──────── TEKS BACAAN

Kamis, 09 April 2015

Memayu Hayuning Bawana

Memayu Hayuning Bawana : selalu memperbaiki dari dan senantiasa berbuat baik. Memayu : melindungi atau melakukan perbaikan terhadap sesuatu yang berhubungan dengan seuatu hal atau benda. Kata “ Mayu” yang berarti kecantikan, keindahan atau keselamatan. Dalam istilah bangunan mayu adalah menambahkan atap untuk menghindari dari hujan dan terik panas matahari. Maka memayu memberikan istilah bahwa memberikan sesuatu pada benda atau memperlakukan suatu benda sedemikian rupa sehingga sesuai dengan tujuan yang dicapai, yaitu kenyamanan, keselamatan, ketenangan, keindahan/ kecantikan. Hal ini memberikan hubungan pada kesejahteraan dalam suatu ruang dan waktu. Dengan demikian memayu merupakan usaha melindungi sesuatu hal yang memiliki nilai penting atau keluhuran tertentu. Hayuning : mengajak mengusahakan, melestarikan atau menjaga keindahan atau kecantikan, kebajikan.  Kata “hayu” merupakan kecantikan atau sesuatu hal memiliki nilai keindahan. Dengan demikian hayuning merupakan sesuatu hal yang dianggap memiliki nilai keindahan/kebaikan. Bawana : keberadaan secara fisik dan non fisik, nyata dan tidak nyata. Bawana terdiri dari tiga macam yaitu bawana alit (kecil) yaitu diri pribadi., Bawana Agung (besar) yaitu masyarakat, bangsa, negara atau kelopok dan atau suku-suku tertentu secara global, Bawana Langgeng (abadi) yaitu alam yang tidak terbayang dalam jangkauan logika manusia yaitu alam akhirat. Dengan demikian arti bawana merupakan kehidupan.

────────────────
──────── DATA

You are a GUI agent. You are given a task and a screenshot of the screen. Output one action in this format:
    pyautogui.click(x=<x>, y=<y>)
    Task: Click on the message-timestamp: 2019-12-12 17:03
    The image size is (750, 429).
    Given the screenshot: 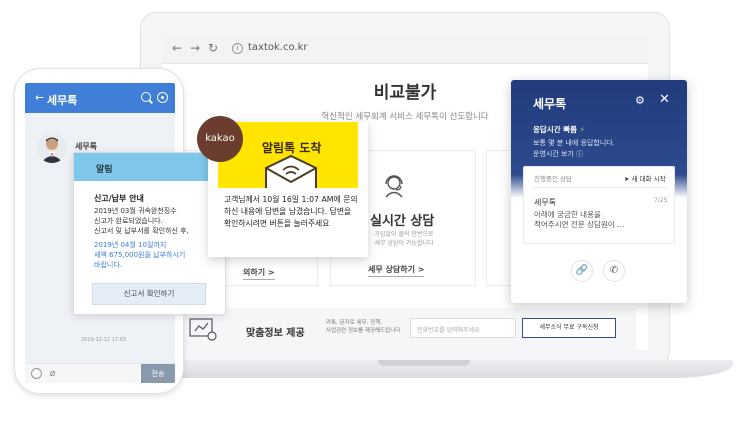 What is the action you would take?
    pyautogui.click(x=104, y=340)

────────────────

> PETUNJUK TUGAS: Lanjutkan teks tentang Memayu Hayuning Bawana di atas, dimulai tepat setelah kalimat terakhirnya.

> JAWABAN TERTULIS:
         Secara khusus arti Memayu Hayuning Bawana adalah menjaga atau melindungi segala sesuatu yang bersifat lebih baik atau lebih indah untuk mencapai kehidupan yang sejahtera. Pengertian ini pada setiap bidang tertentu memiliki makna berbeda-beda. Dalam bidang lingkungan maka mengartikan agar kita menjaga dan memelihara alam menjadi lebih baik untuk memenuhi kebutuhan manusia agar dapat hidup dengan sejahtera serta berkelanjutan, sehingga alam tetap lestari ( selalu ada untuk dibutuhkan).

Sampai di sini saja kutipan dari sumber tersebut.